Até aqui, a troca do ortopedista Henrique Mandetta pelo oncologista Nelson Teich se parece muito com a substituição de seis por meia dúzia. Naquilo que é essencial, o doutor Teich soou bastante parecido com o colega Mandetta.
O novo ministro defende o isolamento social temporário, com uma retomada gradual e planejada das atividades econômicas. "Não vai haver qualquer definição brusca" nessa matéria, ele assegurou em sua primeira manifestação como ministro. Sobre o tratamento da doença, declarou que tudo será feito "de forma técnica e científica". A despeito do timbre parecido com o do antecessor, Teich afirmou que há entre ele ele e Bolsonaro "um alinhamento completo". Faltou definir alinhamento.

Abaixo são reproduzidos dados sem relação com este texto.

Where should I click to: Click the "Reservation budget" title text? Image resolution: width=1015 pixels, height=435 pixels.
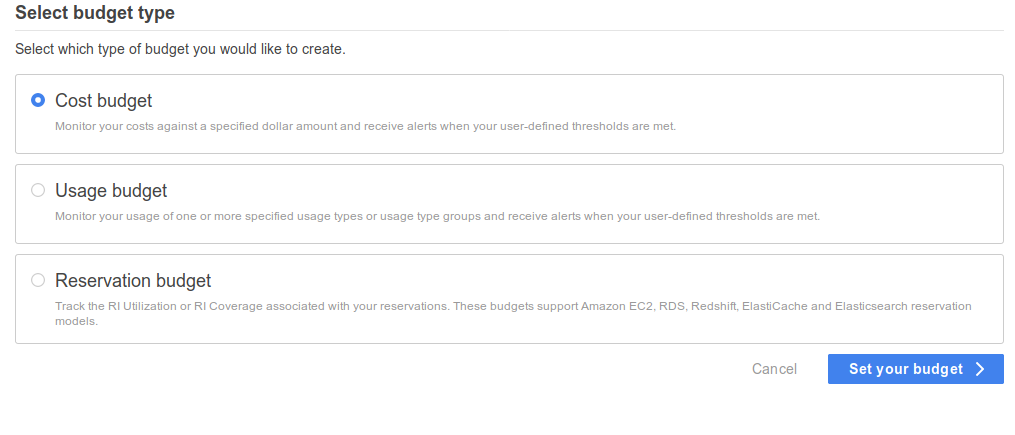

O país já conhece o pensamento do presidente. Para Bolsonaro a pandemia é uma "gripezinha". Nada que possa preocupar pessoas como ele, com histórico de atleta. Nenhuma razão para "histeria", já que o brasileiro "um cara que mergulha no esgoto e não acontece nada com ele". Foi escorado nesse pensamento, digamos, anticientífico, que Bolsonaro se converteu em capitão das aglomerações. Veio daí o seu conflito com Mandetta.

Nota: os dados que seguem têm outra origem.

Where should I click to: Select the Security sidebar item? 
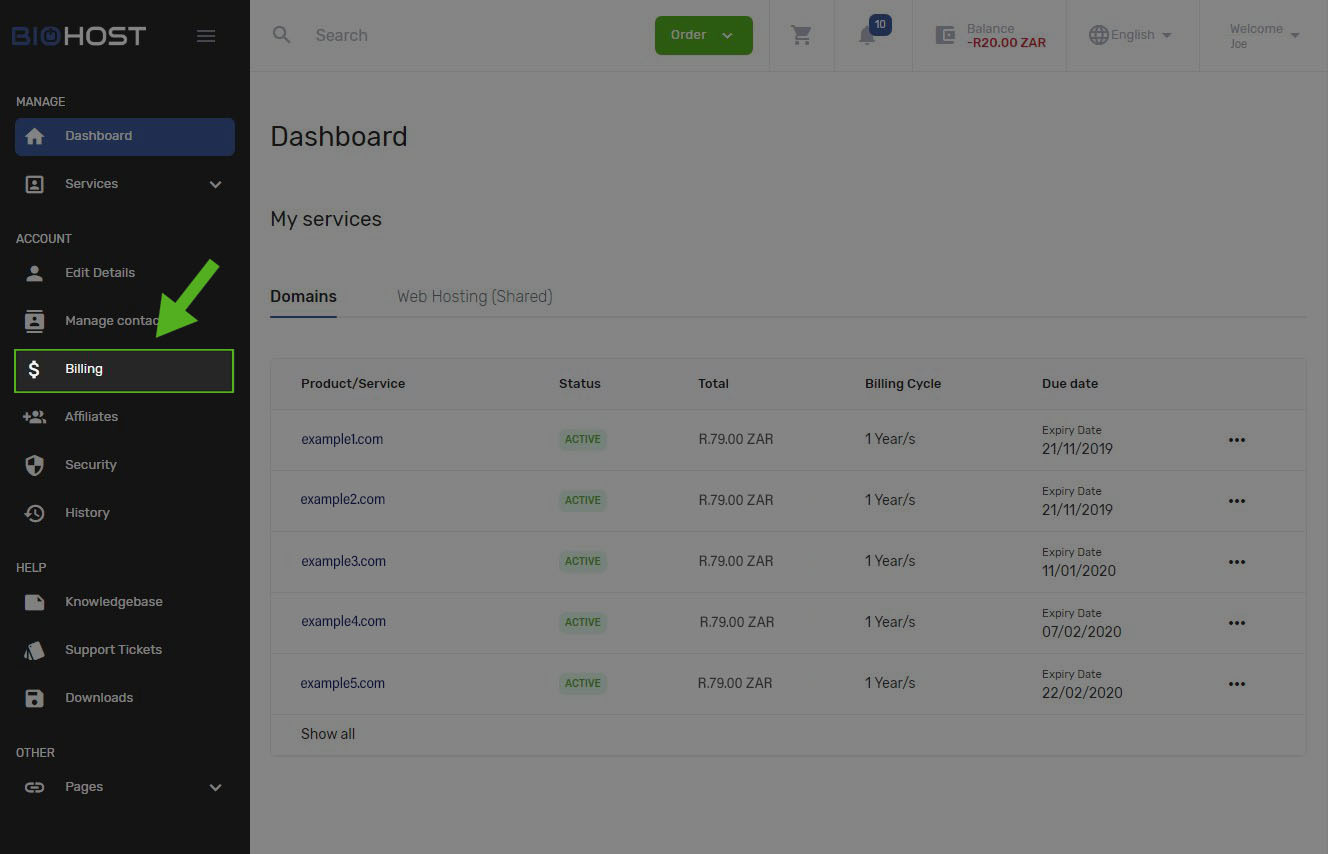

Ao anunciar a troca de comando na Saúde, Bolsonaro não pronunciou nada que pudesse ser entendido com uma autocrítica. Disse que "a vida não tem preço". Mas reiterou o falso dilema que contrapõe a prioridade à saúde e a preocupação com a perda de empregos. Continuou terceirizando responsabilidades. Repetiu que "certos governadores" devem se responsabilizar por "eventuais excessos." E reiterou que deseja a volta à normalidade em algum momento. Ora, o mundo deseja a mesma coisa.

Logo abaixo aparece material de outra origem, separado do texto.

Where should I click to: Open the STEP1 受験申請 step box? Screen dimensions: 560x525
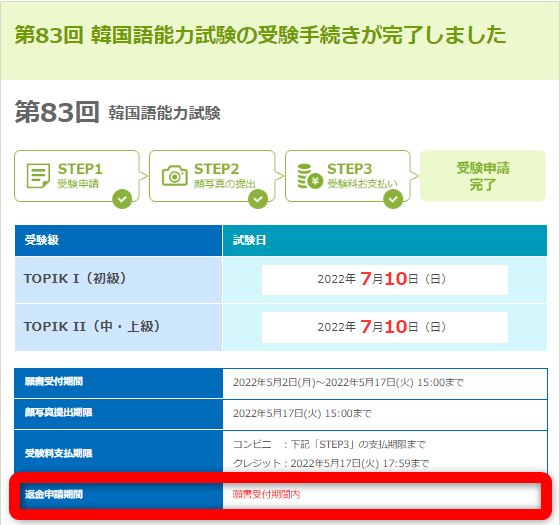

Resta agora saber se Bolsonaro abandonará ou não o papel de líder da oposição à estratégia mundialmente replicada de trancar as ruas em casa até que o vírus permita ao poder público equipar seus hospitais para evitar que os infectados se tornem cadáveres. Criar crises é fácil. Desfazê-las é mais complicado. Trocar ministros é simples. Alterar o semblante crispado pela imagem da tranquilidade é algo que, para Bolsonaro, revela-se difícil.